Tornando a casa, troverete i bambini; date una carezza ai vostri bambini e dite: questa è la carezza del papa. Troverete qualche lacrima da asciugare. Fate qualcosa, dite una parola buona.
La celebre allocuzione al chiaro di luna, trasmessa dalle TV di tutto il mondo, fu pronunciata in una sera di ottobre del 1962. Nonostante la semplicità da predica domenicale, quell’11 ottobre era la vigilia del Concilio Vaticano II, che è tuttora il più recente concilio ecumenico nella storia della Chiesa cattolica. Indetto nel 1959 da Roncalli nello stupore generale, si aprì tre anni dopo e proseguì fino al 1965.
Perché un concilio ecumenico?
Il primo, nel 325, era stato quello di Nicea, con la definizione del credo e la condanna delle tesi ariane. Ne erano seguiti altri: in risposta al proliferare delle eresie, alla Riforma di Lutero, alle turbolenze risorgimentali. I concili non solo come ripiegamento su di sé e riaffermazione identitaria, ma anche come controbattuta della Chiesa al flusso evenemenziale del mondo fuori.
È con questa chiave di lettura che bisogna guardare ai due precedenti fondamentali del Vaticano II: il Concilio di Trento (1545-63) e il Concilio Vaticano I (1869-70). Il Concilio tridentino, da intendersi anche come reazione alla diffusione del protestantesimo, segnò una vera e propria riorganizzazione, dagli ordini alle diocesi, fondamentale per il disciplinamento della società. La riunione del 1868, invece, si interruppe sulla Presa di Porta Pia proprio mentre si affermava l’infallibilità del papa, all’epoca Pio IX: la sua fine fu quella dello Stato pontificio, e l’inizio del faticoso rapporto tra Vaticano e il neonato Regno d’Italia.
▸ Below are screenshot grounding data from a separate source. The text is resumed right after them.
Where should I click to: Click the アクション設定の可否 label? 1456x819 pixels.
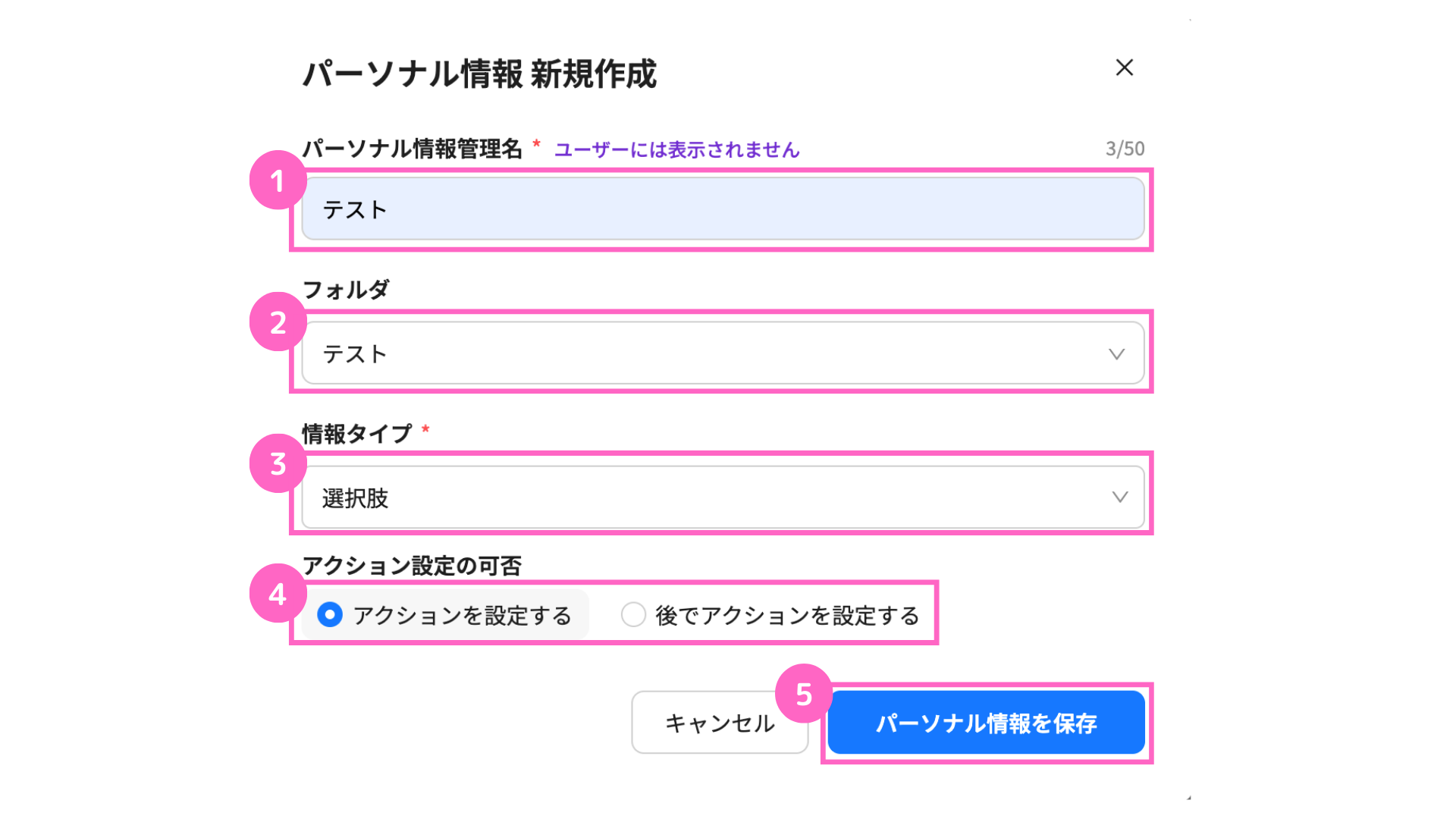[x=412, y=566]
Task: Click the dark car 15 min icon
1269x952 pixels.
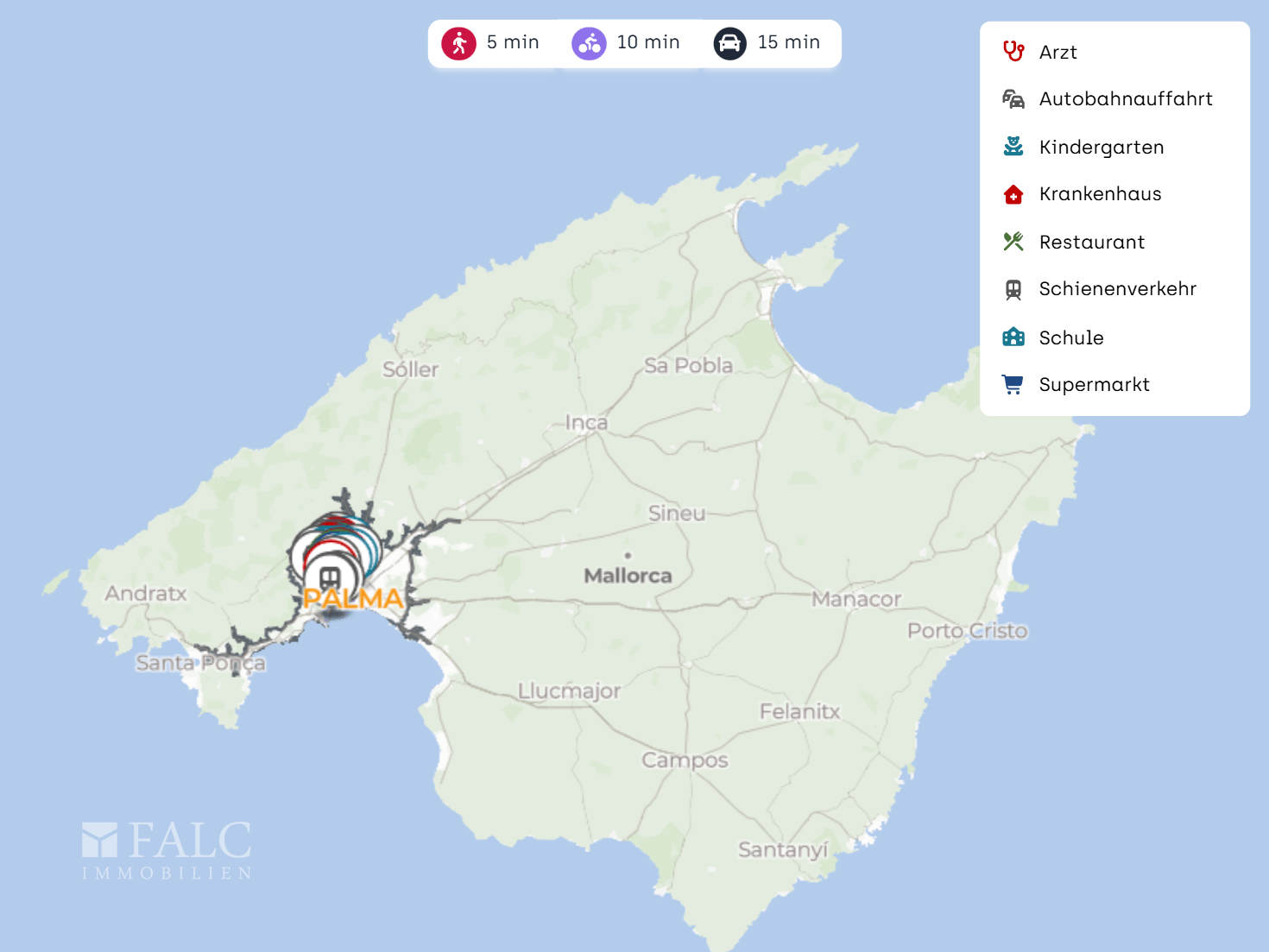Action: 729,43
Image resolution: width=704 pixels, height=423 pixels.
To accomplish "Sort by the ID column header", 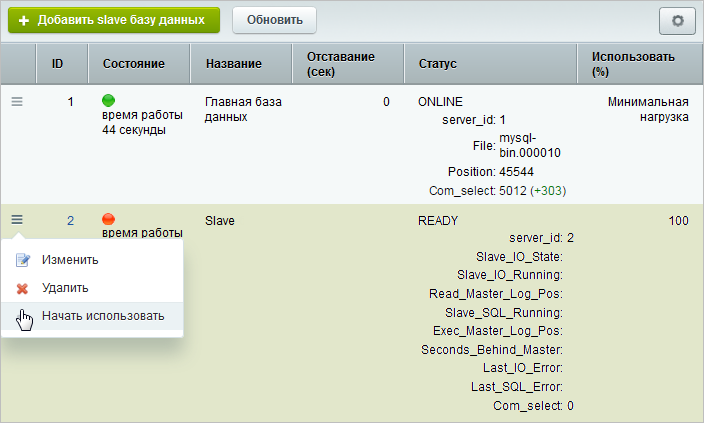I will (57, 64).
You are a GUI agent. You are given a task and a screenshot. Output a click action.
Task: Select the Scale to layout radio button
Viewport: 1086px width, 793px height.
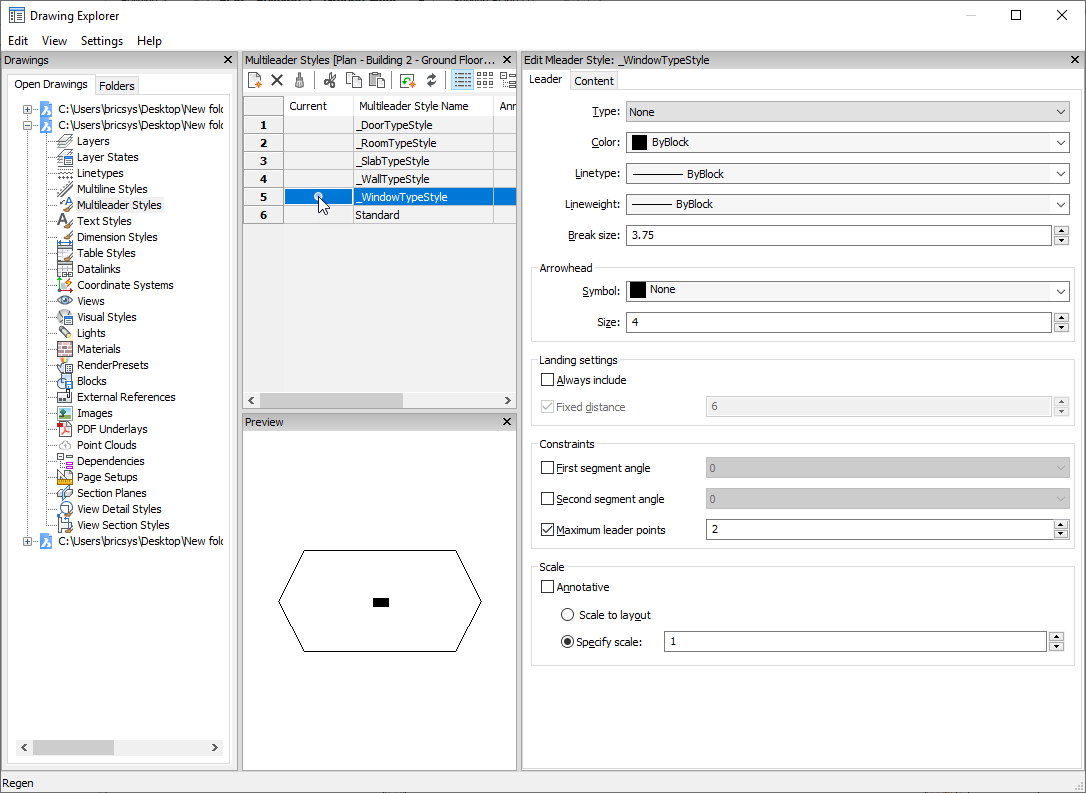pos(568,615)
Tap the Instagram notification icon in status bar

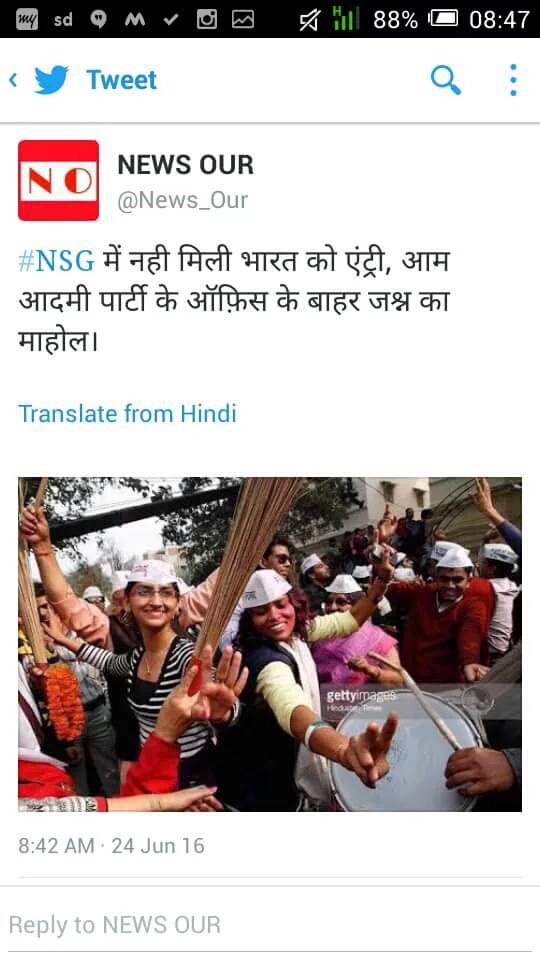pyautogui.click(x=206, y=20)
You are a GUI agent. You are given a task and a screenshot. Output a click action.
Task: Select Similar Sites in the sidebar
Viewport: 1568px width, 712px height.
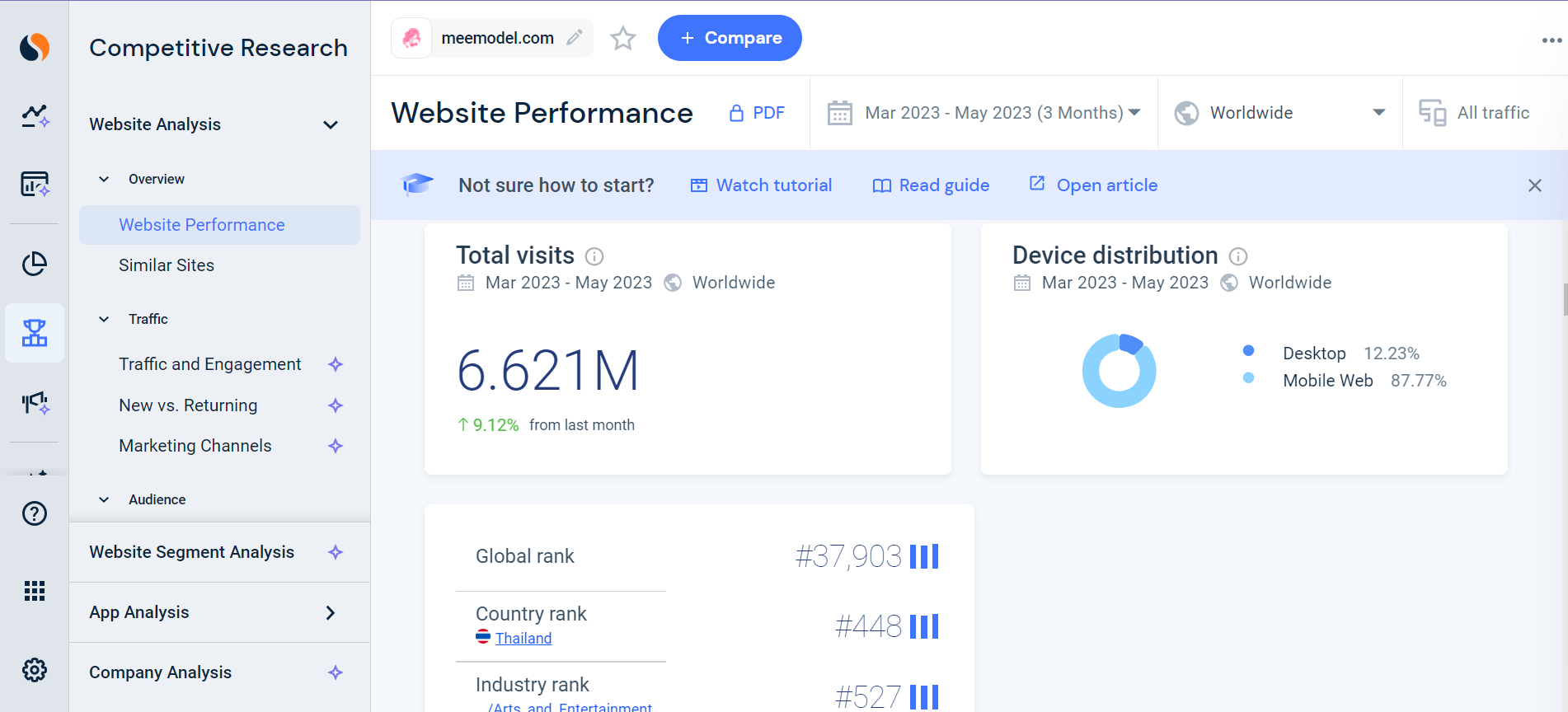(167, 265)
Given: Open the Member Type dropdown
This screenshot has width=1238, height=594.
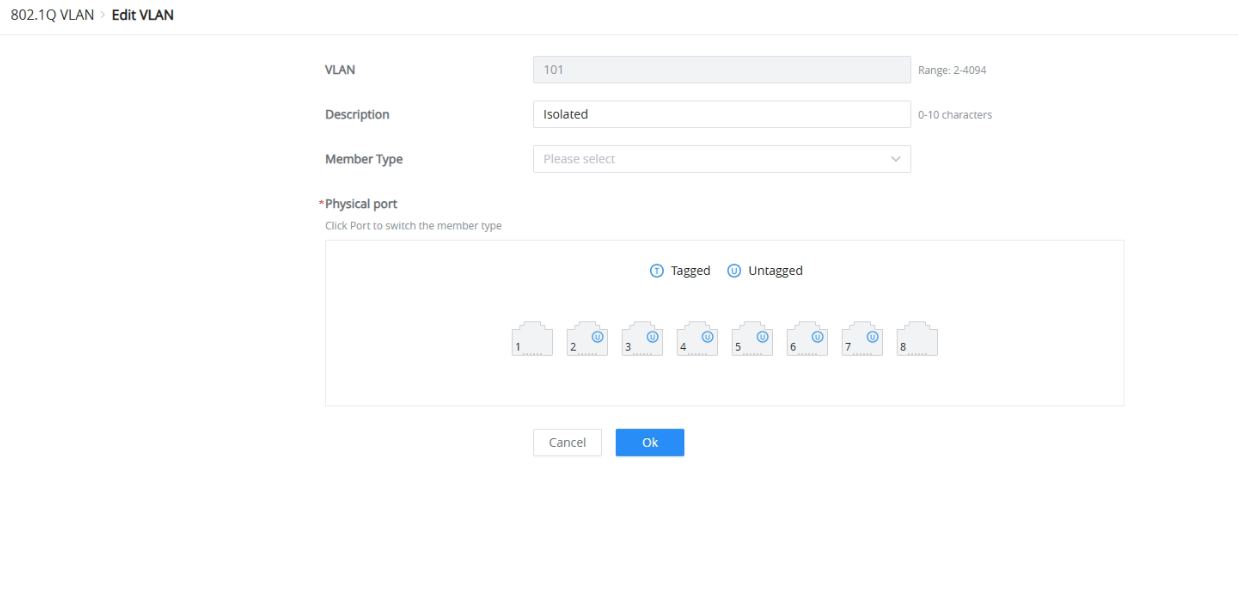Looking at the screenshot, I should 722,159.
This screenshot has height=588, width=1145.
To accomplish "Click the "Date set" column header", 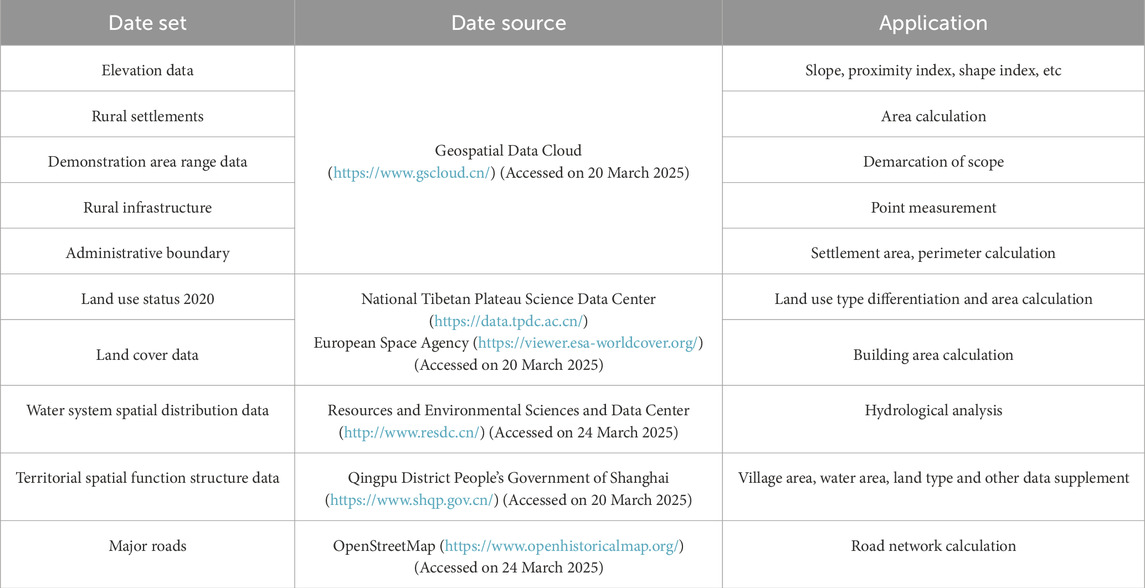I will [x=147, y=23].
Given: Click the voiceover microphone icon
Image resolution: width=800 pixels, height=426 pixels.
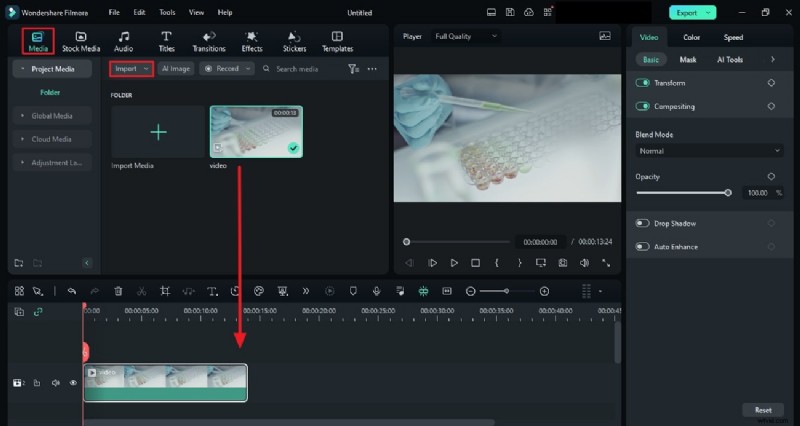Looking at the screenshot, I should click(377, 291).
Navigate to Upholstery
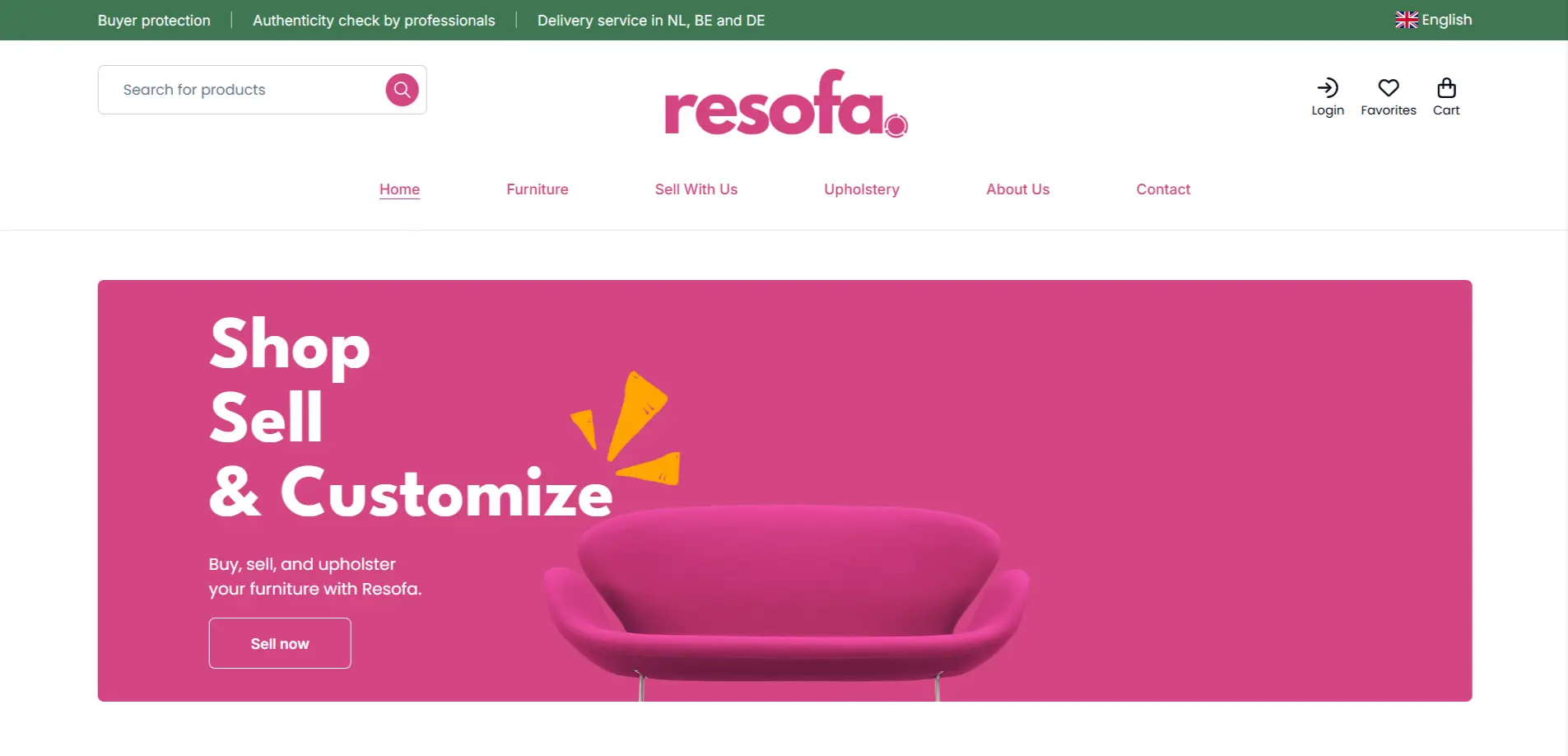 862,189
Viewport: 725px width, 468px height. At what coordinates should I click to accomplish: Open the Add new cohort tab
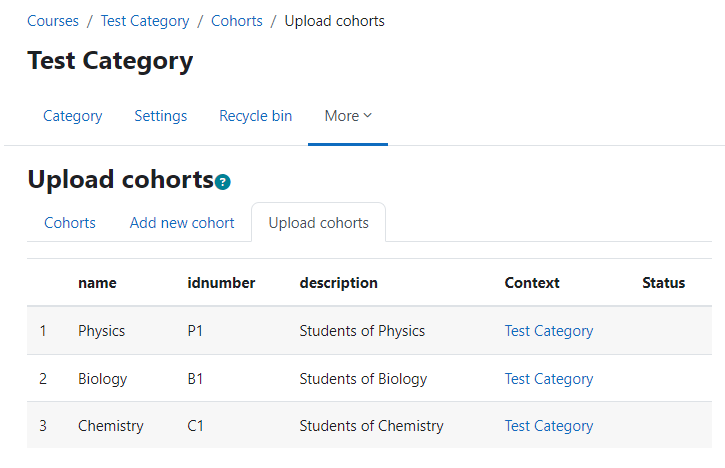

La decisione di papa Roncalli sorprese l’episcopato cattolico: la Chiesa non stava affrontando alcuna crisi interna e l’ecumenismo, nel clima della Guerra Fredda, camminava un po’ controcorrente.
Fu lo stesso Giovanni XXIII a chiarire in modo programmatico gli scopi della riunione solenne: non si trattava di infliggere nuove condanne, ma di aggiornare la missione della Chiesa sulla Terra.
E questo significava fare i conti anche con quella modernità che, sintetizzata in una lista di proposizioni, era stata rigettata in blocco nel Syllabus da un furibondo Pio IX.
Le due encicliche principali firmate da papa Roncalli furono la Mater et Magistra (1961) e la Pacem in Terris (1963). Nella prima ci si riallacciava alla dottrina sociale della Chiesa, uno dei terreni preferenziali di competizione con l’associazionismo di sinistra: pur non riabilitando il comunismo, era significativa la ridondanza del concetto di equità come stella polare dello sviluppo economico, insieme al biasimo per lo sfruttamento coloniale.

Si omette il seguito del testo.